Sí pudieron. La fama y la expectativa golpearon duro al líder del grupo, el impredecible Thom Yorke. Tanta angustia transformó no sólo su carácter y la forma en que el grupo se relacionó con el mundo, sino además su música. Radiohead había quedado con el mundo a sus pies, lo que les permitió dar la primera de las sorpresas de su carrera: el primer single de su próximo disco duraría casi 6 minutos y medio. Esto fue en los primeros meses de 1997, y en junio saldría a la luz "“OK Computer”", un disco que nadie se esperaba, pero que era paradójicamente “el disco que el mundo necesitaba”. No es un disco fácil de escuchar, para nada. Es que simplemente no calzaba con nada: ni con su disco anterior, ni con la música que estaba sonando, ni con lo que la música británica estaba mostrando. La más sombría de las bellezas envolvía por completo el sonido del disco. Un sonido tan moderno como único. Un Radiohead tan extraño como irresistible...

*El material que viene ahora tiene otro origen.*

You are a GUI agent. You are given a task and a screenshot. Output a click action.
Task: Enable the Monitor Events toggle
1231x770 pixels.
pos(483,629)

‘'Airbag'’, el primer tema, ya era un indicador. No tenía nada que ver con su obra anterior, las guitarras que antes golpeaban tus oídos con su fuerza ahora te los inundaban con olas de sonido, y un muy elaborado pero perfecto trabajo de percusiones. Le seguía el primer single, del que habíamos hablado, el mismo que dejó a todo el mundo descolocado, mirando para el lado para pedir explicaciones. ‘'Paranoid Android’' es una obra maestra, con cambios de ritmo que aquí sí recordaban un poco temas como ‘'My Iron Lung'’, pero lo que en esa otra joya era locura y muchísimo ruido, aquí era algo mucho más elaborado, más complejo de entender. Eso mismo hizo que su impacto mediático no fuera el esperado. A los 4 minutos de la canción desaparece toda distorsión para cubrir tus 5 sentidos con coros celestiales, y de repente vuelve toda la potencia de la banda con todo tipo de sonidos espaciales, para sin mayor aviso terminar ahí. La primera reacción es poner de nuevo el tema, no porque te haya gustado, sino para tratar de entender mejor lo que te acababa de pasar. Temas cómo este los hizo merecedores del apodo de “los Pink Floyd de fin de siglo”. Exagerado o no el apelativo, era innegable que muchos de los temas de este disco (sino todos) te llevaban al mismo lugar que, por ejemplo, ‘'Shine on you Crazy Diamond'’. Si te preguntas a qué lugar me refiero, no tengo idea, pero esa es la sensación que te generan.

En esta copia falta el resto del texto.